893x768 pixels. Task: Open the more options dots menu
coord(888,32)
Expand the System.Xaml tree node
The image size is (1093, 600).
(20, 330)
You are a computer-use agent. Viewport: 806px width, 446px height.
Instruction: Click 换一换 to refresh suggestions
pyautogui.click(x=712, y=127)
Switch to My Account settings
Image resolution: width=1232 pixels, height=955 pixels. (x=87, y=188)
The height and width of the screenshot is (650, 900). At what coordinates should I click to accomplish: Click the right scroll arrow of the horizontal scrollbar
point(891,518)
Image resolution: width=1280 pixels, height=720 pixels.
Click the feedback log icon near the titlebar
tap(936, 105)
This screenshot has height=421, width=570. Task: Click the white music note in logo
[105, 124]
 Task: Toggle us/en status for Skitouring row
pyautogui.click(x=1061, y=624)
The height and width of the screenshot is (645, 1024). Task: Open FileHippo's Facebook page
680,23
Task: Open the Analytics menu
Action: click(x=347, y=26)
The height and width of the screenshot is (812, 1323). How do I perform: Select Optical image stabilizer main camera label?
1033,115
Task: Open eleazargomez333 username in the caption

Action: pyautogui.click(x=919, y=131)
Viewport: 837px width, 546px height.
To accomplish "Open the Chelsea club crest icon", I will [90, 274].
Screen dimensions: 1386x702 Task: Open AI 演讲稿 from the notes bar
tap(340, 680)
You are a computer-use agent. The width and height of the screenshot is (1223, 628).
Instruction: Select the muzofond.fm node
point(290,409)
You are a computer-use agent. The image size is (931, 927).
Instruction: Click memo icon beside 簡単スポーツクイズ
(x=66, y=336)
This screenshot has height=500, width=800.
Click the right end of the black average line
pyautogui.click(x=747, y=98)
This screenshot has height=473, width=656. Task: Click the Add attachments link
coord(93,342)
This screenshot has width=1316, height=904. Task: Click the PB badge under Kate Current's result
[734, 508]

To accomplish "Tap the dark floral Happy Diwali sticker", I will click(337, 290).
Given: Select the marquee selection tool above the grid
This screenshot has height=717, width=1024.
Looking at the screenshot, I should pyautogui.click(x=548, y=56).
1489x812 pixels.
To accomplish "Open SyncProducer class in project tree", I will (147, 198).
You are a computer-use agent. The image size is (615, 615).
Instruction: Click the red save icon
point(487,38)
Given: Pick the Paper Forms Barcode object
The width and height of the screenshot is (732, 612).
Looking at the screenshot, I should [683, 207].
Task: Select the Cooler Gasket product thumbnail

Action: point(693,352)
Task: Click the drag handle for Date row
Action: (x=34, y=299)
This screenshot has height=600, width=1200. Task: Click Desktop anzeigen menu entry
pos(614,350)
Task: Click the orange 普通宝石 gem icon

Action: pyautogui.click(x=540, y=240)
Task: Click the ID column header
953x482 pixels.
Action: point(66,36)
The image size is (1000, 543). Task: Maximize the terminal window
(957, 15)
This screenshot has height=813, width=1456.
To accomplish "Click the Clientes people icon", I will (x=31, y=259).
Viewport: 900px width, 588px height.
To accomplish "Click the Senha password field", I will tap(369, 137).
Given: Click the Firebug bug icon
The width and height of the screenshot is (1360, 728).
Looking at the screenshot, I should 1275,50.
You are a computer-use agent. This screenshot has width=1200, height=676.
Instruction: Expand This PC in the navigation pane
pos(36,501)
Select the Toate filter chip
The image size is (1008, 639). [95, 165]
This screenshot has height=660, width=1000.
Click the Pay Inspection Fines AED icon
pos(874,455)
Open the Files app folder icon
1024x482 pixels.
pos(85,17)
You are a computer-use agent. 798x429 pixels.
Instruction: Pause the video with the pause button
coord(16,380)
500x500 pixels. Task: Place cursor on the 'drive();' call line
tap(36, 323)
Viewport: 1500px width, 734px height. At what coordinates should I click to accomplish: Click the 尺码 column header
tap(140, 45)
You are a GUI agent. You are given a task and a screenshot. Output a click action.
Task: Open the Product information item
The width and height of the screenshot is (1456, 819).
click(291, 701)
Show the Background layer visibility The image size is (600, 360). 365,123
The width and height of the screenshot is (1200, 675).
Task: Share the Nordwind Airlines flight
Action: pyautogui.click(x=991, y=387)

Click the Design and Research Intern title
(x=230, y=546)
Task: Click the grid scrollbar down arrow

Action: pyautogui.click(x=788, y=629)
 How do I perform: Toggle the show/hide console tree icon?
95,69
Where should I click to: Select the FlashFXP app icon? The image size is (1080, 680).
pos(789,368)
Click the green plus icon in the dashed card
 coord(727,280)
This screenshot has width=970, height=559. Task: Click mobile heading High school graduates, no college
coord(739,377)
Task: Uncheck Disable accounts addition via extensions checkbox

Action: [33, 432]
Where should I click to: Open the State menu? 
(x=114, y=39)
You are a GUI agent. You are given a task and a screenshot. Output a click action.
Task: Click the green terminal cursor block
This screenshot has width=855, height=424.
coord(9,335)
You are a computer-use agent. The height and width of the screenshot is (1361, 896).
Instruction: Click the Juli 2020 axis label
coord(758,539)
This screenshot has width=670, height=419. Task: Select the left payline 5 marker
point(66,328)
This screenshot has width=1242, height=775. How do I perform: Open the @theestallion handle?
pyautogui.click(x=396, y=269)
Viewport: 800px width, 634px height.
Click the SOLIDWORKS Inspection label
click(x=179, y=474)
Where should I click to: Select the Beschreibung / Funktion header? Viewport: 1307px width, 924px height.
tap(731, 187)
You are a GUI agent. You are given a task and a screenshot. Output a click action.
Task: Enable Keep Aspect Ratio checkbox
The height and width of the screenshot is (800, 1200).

*AIM OF THE TASK*: Your answer should be the lines above, from the line containing "This screenshot has width=1316, height=904." up to and including the line containing "Given: Pick the Paper Forms Barcode object", reproduced exactly and with nothing else.

*ANSWER*:
This screenshot has width=1316, height=904. Task: Click the PB badge under Kate Current's result
[734, 508]

To accomplish "Tap the dark floral Happy Diwali sticker", I will click(337, 290).
Given: Select the marquee selection tool above the grid
This screenshot has height=717, width=1024.
Looking at the screenshot, I should pyautogui.click(x=548, y=56).
1489x812 pixels.
To accomplish "Open SyncProducer class in project tree", I will (147, 198).
You are a computer-use agent. The image size is (615, 615).
Instruction: Click the red save icon
point(487,38)
Given: Pick the Paper Forms Barcode object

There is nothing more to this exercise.